**Your tasks:**
- A) Name each distinct person shown as the author of a quoted message in the Kirkwood PCIe thread.
- B) Copy the passage from the Kirkwood PCIe thread, starting with "On Tue, Sep 07, 2010" and going on through "x86 chip sets?".

**Supplied text:**

----------

Kirkwood PCI(e) write performance and DMA engine support for copy_{to, from}_user?

Tue Sep 7 12:11:57 EDT 2010

Hi Saeed,

On Tue, Sep 07, 2010 at 12:52:39PM +0300, saeed bishara wrote:
> On Tue, Sep 7, 2010 at 10:58 AM, saeed bishara <saeed.bishara at gmail.com> wrote:
> > On Mon, Sep 6, 2010 at 5:14 PM, Wolfgang Wegner <ww-ml at gmx.de> wrote:
> >> On Mon, Sep 06, 2010 at 03:03:47PM +0100, Russell King - ARM Linux wrote:
> >>> On Mon, Sep 06, 2010 at 12:02:44PM +0200, Wolfgang Wegner wrote:
> >>> > Mapping the PCI memory space via mmap() resulted in some
> >>> > disappointing ~6.5 MBytes/second. I tried to modify page
> >>> > protection to pgprot_writecombine or pgprot_cached, but while
> >>> > this did reproducably change performance, it was only in
> >>> > some sub-percentage range. I am not sure if I understand
> >>> > correctly how other framebuffers handle this, but it seems
> >>> > the "raw" mmapped write performance is not cared about too
> >>> > much or maybe not that bad with most x86 chip sets?

----------

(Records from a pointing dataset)
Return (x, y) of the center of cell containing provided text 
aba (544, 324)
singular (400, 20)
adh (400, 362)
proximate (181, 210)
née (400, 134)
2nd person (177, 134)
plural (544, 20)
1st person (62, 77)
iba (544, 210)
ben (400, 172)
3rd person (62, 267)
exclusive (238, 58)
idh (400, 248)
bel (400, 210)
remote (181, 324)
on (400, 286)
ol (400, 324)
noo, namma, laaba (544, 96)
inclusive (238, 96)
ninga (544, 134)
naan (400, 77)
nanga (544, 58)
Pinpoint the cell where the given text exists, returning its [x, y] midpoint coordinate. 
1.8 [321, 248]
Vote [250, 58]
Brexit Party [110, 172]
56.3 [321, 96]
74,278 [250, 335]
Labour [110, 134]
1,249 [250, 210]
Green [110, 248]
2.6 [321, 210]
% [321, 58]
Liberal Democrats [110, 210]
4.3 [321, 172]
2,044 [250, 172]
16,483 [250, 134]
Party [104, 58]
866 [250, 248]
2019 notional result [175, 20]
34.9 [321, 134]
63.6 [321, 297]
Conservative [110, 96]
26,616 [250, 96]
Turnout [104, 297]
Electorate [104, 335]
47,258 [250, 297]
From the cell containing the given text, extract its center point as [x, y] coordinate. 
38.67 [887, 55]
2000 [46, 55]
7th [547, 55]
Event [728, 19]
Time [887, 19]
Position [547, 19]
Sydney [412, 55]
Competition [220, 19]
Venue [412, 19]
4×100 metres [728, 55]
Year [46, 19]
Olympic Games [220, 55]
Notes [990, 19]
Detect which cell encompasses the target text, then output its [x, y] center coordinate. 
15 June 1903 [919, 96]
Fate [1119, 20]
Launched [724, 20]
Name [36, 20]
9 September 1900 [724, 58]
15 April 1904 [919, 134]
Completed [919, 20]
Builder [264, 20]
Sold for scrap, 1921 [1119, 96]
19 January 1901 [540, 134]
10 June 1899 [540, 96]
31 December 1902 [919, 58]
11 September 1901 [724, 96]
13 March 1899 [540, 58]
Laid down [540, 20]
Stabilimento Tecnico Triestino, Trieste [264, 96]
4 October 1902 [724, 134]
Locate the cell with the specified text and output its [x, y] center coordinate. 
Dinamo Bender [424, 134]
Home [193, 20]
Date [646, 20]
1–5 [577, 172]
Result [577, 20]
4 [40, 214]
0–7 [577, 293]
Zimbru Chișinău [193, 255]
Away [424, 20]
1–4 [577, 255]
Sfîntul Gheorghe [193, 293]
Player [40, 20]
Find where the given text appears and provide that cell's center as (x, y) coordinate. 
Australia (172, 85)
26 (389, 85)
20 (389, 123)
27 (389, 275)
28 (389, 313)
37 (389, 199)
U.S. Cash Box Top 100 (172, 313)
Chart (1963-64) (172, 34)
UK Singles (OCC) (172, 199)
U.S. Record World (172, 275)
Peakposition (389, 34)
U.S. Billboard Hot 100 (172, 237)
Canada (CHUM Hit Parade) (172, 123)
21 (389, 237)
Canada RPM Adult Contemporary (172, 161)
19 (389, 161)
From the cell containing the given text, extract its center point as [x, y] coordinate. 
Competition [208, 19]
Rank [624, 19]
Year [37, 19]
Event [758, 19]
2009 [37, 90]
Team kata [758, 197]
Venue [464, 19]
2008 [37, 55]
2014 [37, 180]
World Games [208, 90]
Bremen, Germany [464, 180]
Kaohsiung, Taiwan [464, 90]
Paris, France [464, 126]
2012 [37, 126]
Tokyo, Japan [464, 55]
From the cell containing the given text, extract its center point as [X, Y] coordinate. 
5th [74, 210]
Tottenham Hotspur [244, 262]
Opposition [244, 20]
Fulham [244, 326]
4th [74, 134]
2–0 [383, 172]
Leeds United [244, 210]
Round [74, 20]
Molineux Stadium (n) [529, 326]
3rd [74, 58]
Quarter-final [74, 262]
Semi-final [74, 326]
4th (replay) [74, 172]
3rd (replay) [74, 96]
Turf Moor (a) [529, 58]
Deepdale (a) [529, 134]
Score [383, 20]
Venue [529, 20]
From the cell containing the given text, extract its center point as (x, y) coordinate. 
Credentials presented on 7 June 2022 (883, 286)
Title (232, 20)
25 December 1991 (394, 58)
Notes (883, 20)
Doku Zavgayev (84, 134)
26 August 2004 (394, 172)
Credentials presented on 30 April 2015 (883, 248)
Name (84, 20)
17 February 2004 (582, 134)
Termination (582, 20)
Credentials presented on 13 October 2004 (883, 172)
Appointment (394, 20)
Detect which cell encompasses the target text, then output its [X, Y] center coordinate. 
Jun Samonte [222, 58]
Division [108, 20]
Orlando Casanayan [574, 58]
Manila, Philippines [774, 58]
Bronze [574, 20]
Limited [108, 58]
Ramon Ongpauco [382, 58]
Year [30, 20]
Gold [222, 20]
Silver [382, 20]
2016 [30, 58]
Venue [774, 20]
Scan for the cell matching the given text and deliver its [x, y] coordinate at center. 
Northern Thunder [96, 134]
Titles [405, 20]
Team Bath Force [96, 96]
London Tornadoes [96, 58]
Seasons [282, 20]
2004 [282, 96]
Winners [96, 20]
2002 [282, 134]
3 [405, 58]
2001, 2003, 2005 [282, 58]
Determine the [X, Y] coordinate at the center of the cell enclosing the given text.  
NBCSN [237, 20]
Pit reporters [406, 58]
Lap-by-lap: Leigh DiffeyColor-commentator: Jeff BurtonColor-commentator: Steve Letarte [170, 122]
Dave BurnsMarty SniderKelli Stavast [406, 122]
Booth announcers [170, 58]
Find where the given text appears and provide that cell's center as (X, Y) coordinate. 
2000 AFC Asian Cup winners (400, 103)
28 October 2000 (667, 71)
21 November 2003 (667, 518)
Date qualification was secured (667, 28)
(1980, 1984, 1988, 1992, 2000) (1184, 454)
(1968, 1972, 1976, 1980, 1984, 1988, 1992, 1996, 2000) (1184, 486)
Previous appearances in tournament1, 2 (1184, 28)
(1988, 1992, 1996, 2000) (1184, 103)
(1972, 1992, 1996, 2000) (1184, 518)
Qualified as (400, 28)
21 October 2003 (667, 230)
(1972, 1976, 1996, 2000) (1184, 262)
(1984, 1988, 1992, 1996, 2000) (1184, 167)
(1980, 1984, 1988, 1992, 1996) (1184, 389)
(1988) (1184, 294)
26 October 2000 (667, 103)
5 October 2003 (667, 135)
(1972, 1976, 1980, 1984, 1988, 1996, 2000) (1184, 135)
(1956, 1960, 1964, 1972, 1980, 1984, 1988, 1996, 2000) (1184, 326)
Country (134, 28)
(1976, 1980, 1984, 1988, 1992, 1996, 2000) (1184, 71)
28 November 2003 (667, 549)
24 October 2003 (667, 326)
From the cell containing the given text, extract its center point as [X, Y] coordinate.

----------

**Task results:**
- A)
saeed bishara
Wolfgang Wegner
Russell King - ARM Linux

- B)
On Tue, Sep 07, 2010 at 12:52:39PM +0300, saeed bishara wrote:
> On Tue, Sep 7, 2010 at 10:58 AM, saeed bishara <saeed.bishara at gmail.com> wrote:
> > On Mon, Sep 6, 2010 at 5:14 PM, Wolfgang Wegner <ww-ml at gmx.de> wrote:
> >> On Mon, Sep 06, 2010 at 03:03:47PM +0100, Russell King - ARM Linux wrote:
> >>> On Mon, Sep 06, 2010 at 12:02:44PM +0200, Wolfgang Wegner wrote:
> >>> > Mapping the PCI memory space via mmap() resulted in some
> >>> > disappointing ~6.5 MBytes/second. I tried to modify page
> >>> > protection to pgprot_writecombine or pgprot_cached, but while
> >>> > this did reproducably change performance, it was only in
> >>> > some sub-percentage range. I am not sure if I understand
> >>> > correctly how other framebuffers handle this, but it seems
> >>> > the "raw" mmapped write performance is not cared about too
> >>> > much or maybe not that bad with most x86 chip sets?